The Japanese people may no longer believe in the ghosts of kabuki, but that does not prevent such beings from continuing to give pleasure and even the occasional chill.

At a lecture held on Feb. 26, 2007 inside the UCLA Faculty Center's Hacienda Room, Distinguished Professor of Theater at Brooklyn College Samuel Leiter shared frightening images from the Japanese kabuki stage to spook and entertain the audience throughout his talk entitled "Spooky Kabuki: Ghostly Presences on the Japanese Traditional Stage". The Paul I. and Hisako Terasaki Center for Japanese Studies (CJS) sponsored Leiter's lecture that provided an overview of the development of ghosts and ghost plays within kabuki.

UCLA Theater Professor Carol Sorgenfrei, who worked as an associate editor of Asian Theatre Journal with Leiter, introduced him to the audience. Leiter served as the journal's editor in chief from 1992-2004. He was inducted into the College of Fellows of the American Theatre at the Kennedy Center in April of 2004, one of the highest honors given to educators and professionals in the U.S. stage community.

Kabuki theater is known particularly for the elaborate make-up worn by its actors and was founded at the start of the seventeenth century. It remains relatively popular today, and its best actors often appear in television or film.
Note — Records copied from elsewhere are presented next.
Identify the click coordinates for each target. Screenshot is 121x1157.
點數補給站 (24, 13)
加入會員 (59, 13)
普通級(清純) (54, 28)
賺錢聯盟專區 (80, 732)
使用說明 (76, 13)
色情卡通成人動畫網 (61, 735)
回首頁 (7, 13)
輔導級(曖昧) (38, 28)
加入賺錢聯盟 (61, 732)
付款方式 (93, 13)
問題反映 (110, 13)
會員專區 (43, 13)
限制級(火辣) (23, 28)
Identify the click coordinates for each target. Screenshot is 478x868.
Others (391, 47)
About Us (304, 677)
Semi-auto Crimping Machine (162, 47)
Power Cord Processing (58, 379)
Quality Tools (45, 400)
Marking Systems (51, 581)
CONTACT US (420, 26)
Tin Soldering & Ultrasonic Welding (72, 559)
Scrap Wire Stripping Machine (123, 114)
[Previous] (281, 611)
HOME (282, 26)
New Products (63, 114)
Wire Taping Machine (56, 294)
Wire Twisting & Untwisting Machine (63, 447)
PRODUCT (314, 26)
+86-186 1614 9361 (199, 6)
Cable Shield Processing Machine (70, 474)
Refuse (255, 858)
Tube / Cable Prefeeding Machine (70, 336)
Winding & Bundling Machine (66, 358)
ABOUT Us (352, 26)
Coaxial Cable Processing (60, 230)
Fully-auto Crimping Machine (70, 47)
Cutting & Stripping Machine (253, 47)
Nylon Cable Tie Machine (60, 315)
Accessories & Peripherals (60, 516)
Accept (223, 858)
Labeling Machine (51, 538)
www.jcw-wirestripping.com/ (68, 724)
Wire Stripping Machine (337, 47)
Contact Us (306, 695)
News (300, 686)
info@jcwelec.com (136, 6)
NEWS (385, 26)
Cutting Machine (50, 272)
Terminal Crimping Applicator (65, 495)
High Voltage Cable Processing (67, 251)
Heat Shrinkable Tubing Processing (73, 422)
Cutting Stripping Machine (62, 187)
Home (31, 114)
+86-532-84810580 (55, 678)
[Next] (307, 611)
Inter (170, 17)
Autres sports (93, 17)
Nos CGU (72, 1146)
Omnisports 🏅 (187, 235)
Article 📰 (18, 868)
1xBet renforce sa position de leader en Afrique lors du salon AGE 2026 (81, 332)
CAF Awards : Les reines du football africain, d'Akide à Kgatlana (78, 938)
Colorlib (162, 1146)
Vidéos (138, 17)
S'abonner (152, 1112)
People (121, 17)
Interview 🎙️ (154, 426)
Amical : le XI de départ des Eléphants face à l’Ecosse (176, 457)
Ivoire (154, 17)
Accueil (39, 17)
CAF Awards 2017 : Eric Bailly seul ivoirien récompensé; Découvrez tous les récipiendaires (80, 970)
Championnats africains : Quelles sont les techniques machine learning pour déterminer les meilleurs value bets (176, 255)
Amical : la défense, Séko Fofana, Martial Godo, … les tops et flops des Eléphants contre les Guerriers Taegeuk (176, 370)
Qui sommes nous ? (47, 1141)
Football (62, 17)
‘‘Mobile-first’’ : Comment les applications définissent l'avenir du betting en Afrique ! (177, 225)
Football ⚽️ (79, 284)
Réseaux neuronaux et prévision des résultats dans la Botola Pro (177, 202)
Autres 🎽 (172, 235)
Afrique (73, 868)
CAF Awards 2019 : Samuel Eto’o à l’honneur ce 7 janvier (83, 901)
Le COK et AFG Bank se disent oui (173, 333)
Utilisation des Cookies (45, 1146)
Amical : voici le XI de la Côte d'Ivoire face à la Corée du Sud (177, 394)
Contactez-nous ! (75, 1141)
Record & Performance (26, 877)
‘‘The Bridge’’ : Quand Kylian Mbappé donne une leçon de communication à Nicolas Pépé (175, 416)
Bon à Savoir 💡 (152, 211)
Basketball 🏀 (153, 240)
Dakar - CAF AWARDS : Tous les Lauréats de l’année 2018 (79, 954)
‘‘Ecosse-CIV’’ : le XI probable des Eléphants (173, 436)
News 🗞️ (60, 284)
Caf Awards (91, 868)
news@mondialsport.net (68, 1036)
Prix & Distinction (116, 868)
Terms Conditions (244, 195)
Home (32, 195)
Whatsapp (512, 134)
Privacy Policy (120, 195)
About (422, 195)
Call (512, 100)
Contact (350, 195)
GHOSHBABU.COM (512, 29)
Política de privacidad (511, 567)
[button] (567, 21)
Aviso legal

The noh theater, which developed in the fourteenth century, made abundant use of ghosts. Noh theater influenced kabuki theater, but there are differences between the two. In contrast to noh theater, kabuki theater was more popular among the masses than the higher social classes. Noh theater represents the austere Buddhist way of life of the aristocracy, whereas kabuki theater represents the more earthy Shinto philosophy; kabuki plays feature more action, comedy, and excitement than the more slow-paced and serious noh plays.

"Like the gothic melodramas of nineteenth-century England, kabuki performance generally trumps text. No one can doubt that the theatrical—if not the dramaturgic—effects have been remarkable," Leiter said, referring to the treatment of ghosts in the English plays. "The Japanese people may no longer believe in the ghosts of kabuki, but that does not prevent such beings from continuing to give pleasure and even the occasional chill."

Similar to kabuki plays, gothic melodramas were the Victorian equivalent of modern-day horror films. The supernatural, frightening and mysterious elements in both were always perceptible to the audience.

Leiter stated that ghosts appear in almost all forms of pre-modern Japanese art, literature, and performance and are tied to themes of revenge, moral redemption, or religious salvation in theater. Leiter looked at the ways kabuki actors and playwrights put ghosts to use in the Japanese theater and focused specific attention on playwright Tsuruya Noboku IV and "Ghost Stories of Yotsuya (Tokaido Yotsuya Kaidan)."

At the end of the event, Acting Director of the CJS Donald McCallum commented on the appropriately spooky nature of Leiter's lecture.

"I suggested to my wife that she come today, but she declined because it would be too scary," McCallum told the audience. "In fact, her intuition was correct."